AV Blog 8: Paper Review: Efficient Universal Perception Encoder
Reviewing FAIR EURPE — Efficient Universal Perception Encoder.
(Note: This post was produced WITHOUT LLMs)
| GitHub | Project Page | ArXiv |
Foundation vision encoders can be convolutional neural networks or vision transformers trained by full supervision (like SAM), weak supervision on image-text pairs (like CLIP), or self-supervision (like MAEs).
A single visual foundation model usually excels in one or two task domains, like image-text alignment or dense prediction (like depth, semantic segmentation…). Downstream applications require careful selection of a specific encoder to avoid performance degredation. FAIR’s Perception Encoder (PE, https://arxiv.org/abs/2504.13181) proposes to unify many downstream tasks at various depths in a single vision encoder.

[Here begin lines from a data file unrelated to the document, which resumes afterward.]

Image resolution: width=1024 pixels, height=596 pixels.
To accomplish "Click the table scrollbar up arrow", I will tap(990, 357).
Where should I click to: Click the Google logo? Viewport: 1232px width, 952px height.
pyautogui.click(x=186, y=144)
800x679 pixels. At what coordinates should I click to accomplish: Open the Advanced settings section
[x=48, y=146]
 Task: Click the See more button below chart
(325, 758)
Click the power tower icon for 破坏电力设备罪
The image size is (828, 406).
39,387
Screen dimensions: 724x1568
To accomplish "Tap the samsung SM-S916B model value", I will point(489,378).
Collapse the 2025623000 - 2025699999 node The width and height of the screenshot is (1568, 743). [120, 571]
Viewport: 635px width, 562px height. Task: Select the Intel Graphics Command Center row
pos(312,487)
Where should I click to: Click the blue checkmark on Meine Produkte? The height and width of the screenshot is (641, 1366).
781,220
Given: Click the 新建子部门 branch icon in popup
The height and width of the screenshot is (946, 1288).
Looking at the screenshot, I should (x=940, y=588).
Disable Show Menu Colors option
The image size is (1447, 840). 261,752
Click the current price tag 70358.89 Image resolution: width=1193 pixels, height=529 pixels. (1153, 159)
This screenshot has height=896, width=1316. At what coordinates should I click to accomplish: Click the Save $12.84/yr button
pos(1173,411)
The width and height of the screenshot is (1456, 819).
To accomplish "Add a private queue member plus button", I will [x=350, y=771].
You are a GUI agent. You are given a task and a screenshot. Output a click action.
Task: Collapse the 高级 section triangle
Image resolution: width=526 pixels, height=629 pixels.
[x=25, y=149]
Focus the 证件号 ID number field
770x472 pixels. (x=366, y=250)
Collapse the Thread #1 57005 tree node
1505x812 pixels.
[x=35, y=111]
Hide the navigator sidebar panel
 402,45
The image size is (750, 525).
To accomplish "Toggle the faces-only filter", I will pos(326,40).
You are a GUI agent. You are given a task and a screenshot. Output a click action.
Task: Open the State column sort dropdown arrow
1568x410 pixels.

However, the authors wonder about aggregating multiple domain experts into a single model.q RADIO distills multiple teacher models, which works well for large students but fails for small efficient models. Efficient, fast models are vital for AI on the edge and real-time applications. Self-driving cars, perhaps!
The research proposes a training recipe for efficient encoders, which is first scaling the models up then down. They first implement a proxy teacher which is a large model to distil multiple-expert information. Then train an efficient student from this proxy teacher.
Caption: SOTA across both spatial, captioning,
Caption: Multi-stage distillation pipeline first unifies multiple experts in a single heaviweight model before distillation into an efficient student - first at fixed resolution, then multiple resolutions!
Caption: EUPE-ViT-B generally performs across image understanding, VLM OCR, scene knowledge, and dense predicition tasks simultaneously
Research Proposal: Maybe our RAP 3D image encoder could be another teacher in the recipe which we then distill?
They demonstrate that this pipeline leads to efficient models which can outperform domain experts when transfering to downstream tasks - even outperforming DINOv3 on dense prediction downstreams!
Contributions:
-
Scale-up scale-down distillation recipe (new take on agglomerative methods like RADIO).
-
A zoo of efficient models (I’m interested in exploring here, especially for video streaming).
-
Study on distillation recipe for training stages, teachers, hyperparameter choices.
Research Proposal
- Swap the backbone in our RAP setup: RAP currently uses DINOv3-H as its vision encoder. It would be straightforward to substitute the universal encoder here and re-run the NAVSIM benchmark — clean apples-to-apples comparison.
- Distillation into a lightweight variant: The full model is 72M params, which is reasonable but not edge-friendly. TinyViT-style distillation from this encoder into a smaller student could be worth doing.
- Cross-benchmark evaluation: Worth checking how the encoder holds up on Bench2Drive’s closed-loop eval, where sensor noise and distribution shift matter more. Is this model resilient to augmentations or common driving scenarios?
Don’t take my word for it — read their work.